- [Exercise description]
Arrange the entries below as a JSON list of strings, with one string for each line and any blank lines omitted.

- [Task material]
::::::
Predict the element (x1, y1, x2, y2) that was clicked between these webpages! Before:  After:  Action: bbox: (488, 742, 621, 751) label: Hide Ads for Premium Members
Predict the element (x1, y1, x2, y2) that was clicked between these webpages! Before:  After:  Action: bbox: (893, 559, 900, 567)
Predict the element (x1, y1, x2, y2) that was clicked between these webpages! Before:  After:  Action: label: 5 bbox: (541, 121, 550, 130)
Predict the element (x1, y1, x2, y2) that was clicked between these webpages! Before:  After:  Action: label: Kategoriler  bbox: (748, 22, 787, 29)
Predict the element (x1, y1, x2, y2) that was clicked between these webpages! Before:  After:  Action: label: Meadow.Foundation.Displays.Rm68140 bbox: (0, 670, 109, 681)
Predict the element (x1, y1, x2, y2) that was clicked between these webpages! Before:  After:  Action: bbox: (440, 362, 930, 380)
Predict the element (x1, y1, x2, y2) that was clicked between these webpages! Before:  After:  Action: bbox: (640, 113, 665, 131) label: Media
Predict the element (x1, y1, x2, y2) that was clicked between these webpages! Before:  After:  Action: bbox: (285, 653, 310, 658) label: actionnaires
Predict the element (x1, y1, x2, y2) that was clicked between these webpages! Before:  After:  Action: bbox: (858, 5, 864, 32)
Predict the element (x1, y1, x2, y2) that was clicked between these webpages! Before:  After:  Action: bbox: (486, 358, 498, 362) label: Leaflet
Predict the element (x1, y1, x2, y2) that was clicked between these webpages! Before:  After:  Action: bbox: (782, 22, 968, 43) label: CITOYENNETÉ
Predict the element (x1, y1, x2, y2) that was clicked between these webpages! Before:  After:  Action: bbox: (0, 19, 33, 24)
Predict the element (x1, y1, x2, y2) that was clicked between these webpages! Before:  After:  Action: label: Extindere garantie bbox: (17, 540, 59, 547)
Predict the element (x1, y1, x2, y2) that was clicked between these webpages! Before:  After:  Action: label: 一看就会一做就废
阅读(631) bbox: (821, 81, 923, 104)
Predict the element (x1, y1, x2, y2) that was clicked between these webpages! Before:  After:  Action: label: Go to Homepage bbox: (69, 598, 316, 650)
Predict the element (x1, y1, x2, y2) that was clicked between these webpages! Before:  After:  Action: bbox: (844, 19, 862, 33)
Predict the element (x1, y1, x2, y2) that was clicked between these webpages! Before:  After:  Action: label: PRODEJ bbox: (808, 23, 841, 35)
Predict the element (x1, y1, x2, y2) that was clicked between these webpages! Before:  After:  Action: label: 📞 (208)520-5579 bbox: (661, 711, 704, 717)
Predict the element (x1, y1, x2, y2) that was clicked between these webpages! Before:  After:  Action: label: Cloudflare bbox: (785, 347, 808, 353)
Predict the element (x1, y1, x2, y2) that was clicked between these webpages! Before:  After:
::::::
- [The result]
[
  "Predict the element (x1, y1, x2, y2) that was clicked between these webpages! Before:  After:  Action: bbox: (488, 742, 621, 751) label: Hide Ads for Premium Members",
  "Predict the element (x1, y1, x2, y2) that was clicked between these webpages! Before:  After:  Action: bbox: (893, 559, 900, 567)",
  "Predict the element (x1, y1, x2, y2) that was clicked between these webpages! Before:  After:  Action: label: 5 bbox: (541, 121, 550, 130)",
  "Predict the element (x1, y1, x2, y2) that was clicked between these webpages! Before:  After:  Action: label: Kategoriler  bbox: (748, 22, 787, 29)",
  "Predict the element (x1, y1, x2, y2) that was clicked between these webpages! Before:  After:  Action: label: Meadow.Foundation.Displays.Rm68140 bbox: (0, 670, 109, 681)",
  "Predict the element (x1, y1, x2, y2) that was clicked between these webpages! Before:  After:  Action: bbox: (440, 362, 930, 380)",
  "Predict the element (x1, y1, x2, y2) that was clicked between these webpages! Before:  After:  Action: bbox: (640, 113, 665, 131) label: Media",
  "Predict the element (x1, y1, x2, y2) that was clicked between these webpages! Before:  After:  Action: bbox: (285, 653, 310, 658) label: actionnaires",
  "Predict the element (x1, y1, x2, y2) that was clicked between these webpages! Before:  After:  Action: bbox: (858, 5, 864, 32)",
  "Predict the element (x1, y1, x2, y2) that was clicked between these webpages! Before:  After:  Action: bbox: (486, 358, 498, 362) label: Leaflet",
  "Predict the element (x1, y1, x2, y2) that was clicked between these webpages! Before:  After:  Action: bbox: (782, 22, 968, 43) label: CITOYENNETÉ",
  "Predict the element (x1, y1, x2, y2) that was clicked between these webpages! Before:  After:  Action: bbox: (0, 19, 33, 24)",
  "Predict the element (x1, y1, x2, y2) that was clicked between these webpages! Before:  After:  Action: label: Extindere garantie bbox: (17, 540, 59, 547)",
  "Predict the element (x1, y1, x2, y2) that was clicked between these webpages! Before:  After:  Action: label: 一看就会一做就废",
  "阅读(631) bbox: (821, 81, 923, 104)",
  "Predict the element (x1, y1, x2, y2) that was clicked between these webpages! Before:  After:  Action: label: Go to Homepage bbox: (69, 598, 316, 650)",
  "Predict the element (x1, y1, x2, y2) that was clicked between these webpages! Before:  After:  Action: bbox: (844, 19, 862, 33)",
  "Predict the element (x1, y1, x2, y2) that was clicked between these webpages! Before:  After:  Action: label: PRODEJ bbox: (808, 23, 841, 35)",
  "Predict the element (x1, y1, x2, y2) that was clicked between these webpages! Before:  After:  Action: label: 📞 (208)520-5579 bbox: (661, 711, 704, 717)",
  "Predict the element (x1, y1, x2, y2) that was clicked between these webpages! Before:  After:  Action: label: Cloudflare bbox: (785, 347, 808, 353)",
  "Predict the element (x1, y1, x2, y2) that was clicked between these webpages! Before:  After:"
]